(Recorded information Opens)

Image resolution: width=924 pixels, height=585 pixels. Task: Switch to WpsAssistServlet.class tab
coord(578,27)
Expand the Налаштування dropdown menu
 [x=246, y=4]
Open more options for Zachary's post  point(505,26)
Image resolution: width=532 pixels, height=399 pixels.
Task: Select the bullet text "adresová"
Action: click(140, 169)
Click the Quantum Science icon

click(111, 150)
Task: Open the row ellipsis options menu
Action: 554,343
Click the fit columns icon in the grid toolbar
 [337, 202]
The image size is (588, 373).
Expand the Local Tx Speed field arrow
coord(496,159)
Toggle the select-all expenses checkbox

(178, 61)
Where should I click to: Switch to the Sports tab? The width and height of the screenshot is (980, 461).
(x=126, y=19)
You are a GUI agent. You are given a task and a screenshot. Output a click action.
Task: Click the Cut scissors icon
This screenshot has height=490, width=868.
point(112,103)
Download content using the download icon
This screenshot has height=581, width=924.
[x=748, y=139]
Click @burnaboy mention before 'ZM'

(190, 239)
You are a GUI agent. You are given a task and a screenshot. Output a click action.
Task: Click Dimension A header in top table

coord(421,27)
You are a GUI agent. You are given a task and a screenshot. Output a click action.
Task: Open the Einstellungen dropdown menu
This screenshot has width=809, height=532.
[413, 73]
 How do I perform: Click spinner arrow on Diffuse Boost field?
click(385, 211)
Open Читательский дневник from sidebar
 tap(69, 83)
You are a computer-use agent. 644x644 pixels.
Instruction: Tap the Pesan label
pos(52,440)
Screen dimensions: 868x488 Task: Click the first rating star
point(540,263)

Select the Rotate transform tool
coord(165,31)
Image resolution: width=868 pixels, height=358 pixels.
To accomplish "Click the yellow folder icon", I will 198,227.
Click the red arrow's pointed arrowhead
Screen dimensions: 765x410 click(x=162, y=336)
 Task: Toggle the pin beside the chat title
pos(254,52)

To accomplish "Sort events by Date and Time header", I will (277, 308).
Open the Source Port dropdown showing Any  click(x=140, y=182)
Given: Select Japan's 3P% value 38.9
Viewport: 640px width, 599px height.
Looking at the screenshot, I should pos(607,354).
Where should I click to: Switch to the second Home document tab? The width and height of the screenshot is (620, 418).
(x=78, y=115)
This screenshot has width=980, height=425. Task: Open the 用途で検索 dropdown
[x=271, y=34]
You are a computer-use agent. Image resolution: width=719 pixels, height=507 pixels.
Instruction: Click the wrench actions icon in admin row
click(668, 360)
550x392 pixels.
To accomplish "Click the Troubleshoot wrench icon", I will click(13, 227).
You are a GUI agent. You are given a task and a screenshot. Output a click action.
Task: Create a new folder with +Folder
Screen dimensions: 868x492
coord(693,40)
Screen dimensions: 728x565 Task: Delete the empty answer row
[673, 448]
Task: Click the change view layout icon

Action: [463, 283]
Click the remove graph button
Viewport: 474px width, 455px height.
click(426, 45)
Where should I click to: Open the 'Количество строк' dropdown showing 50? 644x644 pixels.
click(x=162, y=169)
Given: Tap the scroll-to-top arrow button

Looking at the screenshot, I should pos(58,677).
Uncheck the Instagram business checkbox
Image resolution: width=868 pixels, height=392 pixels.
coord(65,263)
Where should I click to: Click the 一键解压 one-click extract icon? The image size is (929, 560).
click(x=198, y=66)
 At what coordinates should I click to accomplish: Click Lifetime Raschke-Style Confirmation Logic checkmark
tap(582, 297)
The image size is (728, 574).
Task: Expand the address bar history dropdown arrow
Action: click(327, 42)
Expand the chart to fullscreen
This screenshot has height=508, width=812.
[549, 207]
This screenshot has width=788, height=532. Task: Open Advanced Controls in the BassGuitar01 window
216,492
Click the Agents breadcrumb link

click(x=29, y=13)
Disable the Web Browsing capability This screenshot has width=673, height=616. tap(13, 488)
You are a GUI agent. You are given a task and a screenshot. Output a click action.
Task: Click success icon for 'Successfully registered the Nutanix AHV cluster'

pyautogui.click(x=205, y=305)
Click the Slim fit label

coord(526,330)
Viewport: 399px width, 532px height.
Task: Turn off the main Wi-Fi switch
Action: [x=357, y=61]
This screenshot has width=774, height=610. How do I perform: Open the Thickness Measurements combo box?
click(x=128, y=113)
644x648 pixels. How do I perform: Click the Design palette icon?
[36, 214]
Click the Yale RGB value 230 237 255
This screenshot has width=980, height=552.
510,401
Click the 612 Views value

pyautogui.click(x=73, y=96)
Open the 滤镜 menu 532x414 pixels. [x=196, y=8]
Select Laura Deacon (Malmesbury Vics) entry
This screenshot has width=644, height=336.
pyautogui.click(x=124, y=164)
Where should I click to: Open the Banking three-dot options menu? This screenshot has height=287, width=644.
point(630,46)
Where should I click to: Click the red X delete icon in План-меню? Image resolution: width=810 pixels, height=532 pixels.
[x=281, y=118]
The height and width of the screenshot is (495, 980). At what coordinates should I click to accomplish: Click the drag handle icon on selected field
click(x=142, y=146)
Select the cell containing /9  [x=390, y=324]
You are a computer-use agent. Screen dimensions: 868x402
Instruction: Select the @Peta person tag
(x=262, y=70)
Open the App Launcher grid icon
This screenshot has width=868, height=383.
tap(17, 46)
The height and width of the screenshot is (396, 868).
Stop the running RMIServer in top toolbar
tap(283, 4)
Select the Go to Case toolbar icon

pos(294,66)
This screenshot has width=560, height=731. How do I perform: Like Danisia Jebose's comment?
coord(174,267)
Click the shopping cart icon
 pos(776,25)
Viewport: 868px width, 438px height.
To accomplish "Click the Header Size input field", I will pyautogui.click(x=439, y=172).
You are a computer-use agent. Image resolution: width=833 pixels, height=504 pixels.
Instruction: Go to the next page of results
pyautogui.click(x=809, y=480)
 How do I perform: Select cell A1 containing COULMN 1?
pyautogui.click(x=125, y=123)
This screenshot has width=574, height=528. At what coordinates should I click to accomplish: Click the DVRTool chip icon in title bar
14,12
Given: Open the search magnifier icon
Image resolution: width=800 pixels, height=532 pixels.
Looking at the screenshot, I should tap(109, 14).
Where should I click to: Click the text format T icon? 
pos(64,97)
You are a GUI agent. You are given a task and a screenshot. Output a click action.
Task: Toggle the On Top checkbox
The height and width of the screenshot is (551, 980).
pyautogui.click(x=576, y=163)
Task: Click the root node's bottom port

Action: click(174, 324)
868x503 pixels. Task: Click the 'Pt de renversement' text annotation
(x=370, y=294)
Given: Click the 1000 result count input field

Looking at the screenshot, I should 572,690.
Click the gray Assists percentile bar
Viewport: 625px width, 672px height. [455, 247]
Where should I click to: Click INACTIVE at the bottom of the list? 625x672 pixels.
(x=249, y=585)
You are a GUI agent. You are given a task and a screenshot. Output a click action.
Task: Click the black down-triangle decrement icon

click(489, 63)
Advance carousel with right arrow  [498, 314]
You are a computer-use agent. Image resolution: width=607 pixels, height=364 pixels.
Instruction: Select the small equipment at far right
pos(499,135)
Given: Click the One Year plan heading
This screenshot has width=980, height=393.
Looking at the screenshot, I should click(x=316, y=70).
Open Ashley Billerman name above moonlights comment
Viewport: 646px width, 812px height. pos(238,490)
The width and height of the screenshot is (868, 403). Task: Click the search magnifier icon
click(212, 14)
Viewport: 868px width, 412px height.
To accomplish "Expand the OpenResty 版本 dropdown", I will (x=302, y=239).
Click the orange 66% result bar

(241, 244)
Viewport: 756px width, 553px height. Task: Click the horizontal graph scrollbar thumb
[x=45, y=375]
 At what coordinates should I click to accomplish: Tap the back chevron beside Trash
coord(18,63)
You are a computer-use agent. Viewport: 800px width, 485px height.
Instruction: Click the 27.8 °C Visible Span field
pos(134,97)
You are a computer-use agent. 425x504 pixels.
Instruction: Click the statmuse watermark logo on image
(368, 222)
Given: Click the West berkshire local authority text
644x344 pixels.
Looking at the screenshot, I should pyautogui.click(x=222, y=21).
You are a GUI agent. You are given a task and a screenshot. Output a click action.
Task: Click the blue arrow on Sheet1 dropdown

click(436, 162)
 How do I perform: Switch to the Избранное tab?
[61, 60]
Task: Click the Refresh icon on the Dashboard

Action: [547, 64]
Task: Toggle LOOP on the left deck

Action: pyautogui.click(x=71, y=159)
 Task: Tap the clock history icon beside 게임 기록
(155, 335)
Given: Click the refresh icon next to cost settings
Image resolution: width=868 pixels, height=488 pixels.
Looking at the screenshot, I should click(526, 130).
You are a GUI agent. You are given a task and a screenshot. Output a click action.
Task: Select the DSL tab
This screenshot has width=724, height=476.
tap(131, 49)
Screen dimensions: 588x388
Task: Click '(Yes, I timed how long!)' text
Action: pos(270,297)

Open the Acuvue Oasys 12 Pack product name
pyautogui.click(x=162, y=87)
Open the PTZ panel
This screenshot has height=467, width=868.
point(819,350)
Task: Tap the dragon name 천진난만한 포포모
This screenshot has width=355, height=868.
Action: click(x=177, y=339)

(Recorded information Closes)

* _Assignment_
The answer to this exercise is one number: how many lines of the records above contain the string "computer".

* _Expected answer_
7